Written request A.
According to the business blog, what is the title of the author's new ebook?

----- Quoted text

Business Owners Toolbox Blog Discussions and articles to help the small business owner solve the challenges they face as they grow their business.

June 4, 2012

The Inner Game of Business Growth

Why do some businesses grow rapidly while others struggle for growth and profitability? The difference often lies within the noggin of the owner. You are the biggest asset of your business, and more than likely the biggest bottleneck as well.

How about you? Is the way you run your business a barrier to your growth, profitability, and ease of operation?

Self-defeating management habits, attitudes and beliefs pervade the “crazy makers” I hear from business owners all the time. If you look at yourself, you may notice contradictory attitudes like these:

On the one hand . . . On the other hand . . .

• I can’t get all my work done. . . . I’m not hiring another employee.

• I must learn how to manage my time better. . . . I can’t find the time to make the needed changes in how I use my time.

• We’ve got to stay on budget. . . . I can’t resist making last minute design changes.

Pulled by conflicting attitudes

• We’ve got to watch costs. . . . I can’t be bothered to review the financials.

• Low margins are killing us. . . . I can’t bring myself to raise prices.

• I’ve got to take more time away from the business. . . . I can’t leave my managers alone. I can’t totally trust them.

• I need more skilled employees. . . . I’m afraid I’ll just train my own competition. I’m afraid I won’t have enough work to keep them busy.

• I need more sales. . . . Marketing scares me. I wish customers would just come.

• I get so tangled up in day-to-day operations that I lose sight of my vision. . . . I doubt the value of having a plan.

• I want to ease up and work fewer hours. . . . I can’t change my belief that hard work is necessary.

If you are nodding your head, “Yep, that’s me!” for any of these, you’re not alone. Crazy makers like these bog down many entrepreneurs.

This is the theme of my new ebook, “The Inner Game of Growth,” which shows you how to resolve these crazy makers.

I also offer you a freebie phone session on how to tackle contradictory attitudes like this using two simple tools. Just call me, 415-491-1896.

April 10, 2012

To Thrive, Banish Doom and Gloom

“I let myself get discouraged by telling and retelling the same old story of woe about how bad things were. This was killing the business. During the plan workshop, I wrote it all out in excruciating detail, took one last look and then tore it up in little pieces. Now the slate is clean for the coming year. From now on, I’m talking about how we’re laying the groundwork for recovery.”

You do the same. And don’t hang with doom and gloomers; stick with the problem solvers.

----------
----- Data supplied

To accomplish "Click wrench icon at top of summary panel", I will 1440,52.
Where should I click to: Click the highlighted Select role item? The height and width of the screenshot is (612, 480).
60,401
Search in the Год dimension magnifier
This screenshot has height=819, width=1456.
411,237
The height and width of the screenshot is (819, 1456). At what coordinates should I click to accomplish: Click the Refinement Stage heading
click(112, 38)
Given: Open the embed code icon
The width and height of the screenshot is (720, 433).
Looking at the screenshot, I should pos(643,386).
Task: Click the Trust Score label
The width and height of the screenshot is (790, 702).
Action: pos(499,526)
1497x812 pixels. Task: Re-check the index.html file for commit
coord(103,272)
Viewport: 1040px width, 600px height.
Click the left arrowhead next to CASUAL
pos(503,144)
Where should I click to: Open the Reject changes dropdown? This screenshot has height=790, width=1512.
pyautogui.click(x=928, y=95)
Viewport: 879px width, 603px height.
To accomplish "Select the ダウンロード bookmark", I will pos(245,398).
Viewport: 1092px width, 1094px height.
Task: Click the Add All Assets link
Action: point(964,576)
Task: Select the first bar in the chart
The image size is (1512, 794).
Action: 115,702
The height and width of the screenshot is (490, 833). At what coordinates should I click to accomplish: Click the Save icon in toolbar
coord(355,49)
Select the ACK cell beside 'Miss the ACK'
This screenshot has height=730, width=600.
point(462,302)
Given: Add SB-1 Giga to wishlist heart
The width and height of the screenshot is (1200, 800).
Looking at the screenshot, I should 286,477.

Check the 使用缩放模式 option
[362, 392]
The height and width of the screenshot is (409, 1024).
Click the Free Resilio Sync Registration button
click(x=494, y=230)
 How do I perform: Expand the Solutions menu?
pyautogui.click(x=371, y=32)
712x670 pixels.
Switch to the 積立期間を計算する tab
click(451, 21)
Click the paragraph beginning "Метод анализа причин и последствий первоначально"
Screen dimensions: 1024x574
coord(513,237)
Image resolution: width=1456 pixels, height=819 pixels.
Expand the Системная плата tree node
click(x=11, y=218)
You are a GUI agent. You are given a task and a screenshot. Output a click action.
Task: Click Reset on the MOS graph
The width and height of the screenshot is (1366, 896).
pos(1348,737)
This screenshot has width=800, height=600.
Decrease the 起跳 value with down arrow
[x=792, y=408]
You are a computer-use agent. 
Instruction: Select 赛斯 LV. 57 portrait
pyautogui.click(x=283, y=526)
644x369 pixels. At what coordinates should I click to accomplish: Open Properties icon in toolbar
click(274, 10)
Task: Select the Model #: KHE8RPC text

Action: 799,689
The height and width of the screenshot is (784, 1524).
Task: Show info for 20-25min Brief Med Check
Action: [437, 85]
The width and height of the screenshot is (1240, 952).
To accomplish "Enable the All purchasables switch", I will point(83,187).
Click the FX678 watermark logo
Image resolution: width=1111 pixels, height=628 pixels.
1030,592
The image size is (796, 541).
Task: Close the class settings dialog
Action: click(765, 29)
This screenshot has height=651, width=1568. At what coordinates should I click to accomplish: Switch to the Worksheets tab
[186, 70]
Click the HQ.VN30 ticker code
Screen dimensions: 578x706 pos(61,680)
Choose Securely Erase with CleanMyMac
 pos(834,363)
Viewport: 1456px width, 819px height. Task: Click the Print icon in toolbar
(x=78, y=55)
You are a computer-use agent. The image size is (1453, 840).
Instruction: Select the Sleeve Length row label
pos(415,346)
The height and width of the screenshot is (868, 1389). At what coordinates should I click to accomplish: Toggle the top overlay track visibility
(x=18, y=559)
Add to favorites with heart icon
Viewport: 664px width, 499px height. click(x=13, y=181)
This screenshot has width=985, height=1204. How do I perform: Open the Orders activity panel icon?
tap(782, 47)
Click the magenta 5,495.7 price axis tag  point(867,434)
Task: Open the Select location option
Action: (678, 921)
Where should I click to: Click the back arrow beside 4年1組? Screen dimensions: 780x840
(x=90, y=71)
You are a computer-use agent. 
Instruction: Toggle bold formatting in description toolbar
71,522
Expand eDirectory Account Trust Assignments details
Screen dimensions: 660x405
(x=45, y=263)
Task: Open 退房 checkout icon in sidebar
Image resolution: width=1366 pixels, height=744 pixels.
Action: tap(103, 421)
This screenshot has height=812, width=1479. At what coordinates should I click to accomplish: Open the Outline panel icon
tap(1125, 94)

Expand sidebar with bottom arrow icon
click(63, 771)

----------

Written request B.
In the rows, substitute "The size" for "The width and height" in the lines between the one holding "Given: Open the embed code icon" and the one holding "click(x=11, y=218)", inclusive, leaving all else unchanged. Return only those lines.

Exercise result A.
The Inner Game of Growth

Exercise result B.
Given: Open the embed code icon
The size of the screenshot is (720, 433).
Looking at the screenshot, I should pos(643,386).
Task: Click the Trust Score label
The size of the screenshot is (790, 702).
Action: pos(499,526)
1497x812 pixels. Task: Re-check the index.html file for commit
coord(103,272)
Viewport: 1040px width, 600px height.
Click the left arrowhead next to CASUAL
pos(503,144)
Where should I click to: Open the Reject changes dropdown? This screenshot has height=790, width=1512.
pyautogui.click(x=928, y=95)
Viewport: 879px width, 603px height.
To accomplish "Select the ダウンロード bookmark", I will pos(245,398).
Viewport: 1092px width, 1094px height.
Task: Click the Add All Assets link
Action: point(964,576)
Task: Select the first bar in the chart
The image size is (1512, 794).
Action: 115,702
The height and width of the screenshot is (490, 833). At what coordinates should I click to accomplish: Click the Save icon in toolbar
coord(355,49)
Select the ACK cell beside 'Miss the ACK'
This screenshot has height=730, width=600.
point(462,302)
Given: Add SB-1 Giga to wishlist heart
The size of the screenshot is (1200, 800).
Looking at the screenshot, I should 286,477.

Check the 使用缩放模式 option
[362, 392]
The height and width of the screenshot is (409, 1024).
Click the Free Resilio Sync Registration button
click(x=494, y=230)
 How do I perform: Expand the Solutions menu?
pyautogui.click(x=371, y=32)
712x670 pixels.
Switch to the 積立期間を計算する tab
click(451, 21)
Click the paragraph beginning "Метод анализа причин и последствий первоначально"
Screen dimensions: 1024x574
coord(513,237)
Image resolution: width=1456 pixels, height=819 pixels.
Expand the Системная плата tree node
click(x=11, y=218)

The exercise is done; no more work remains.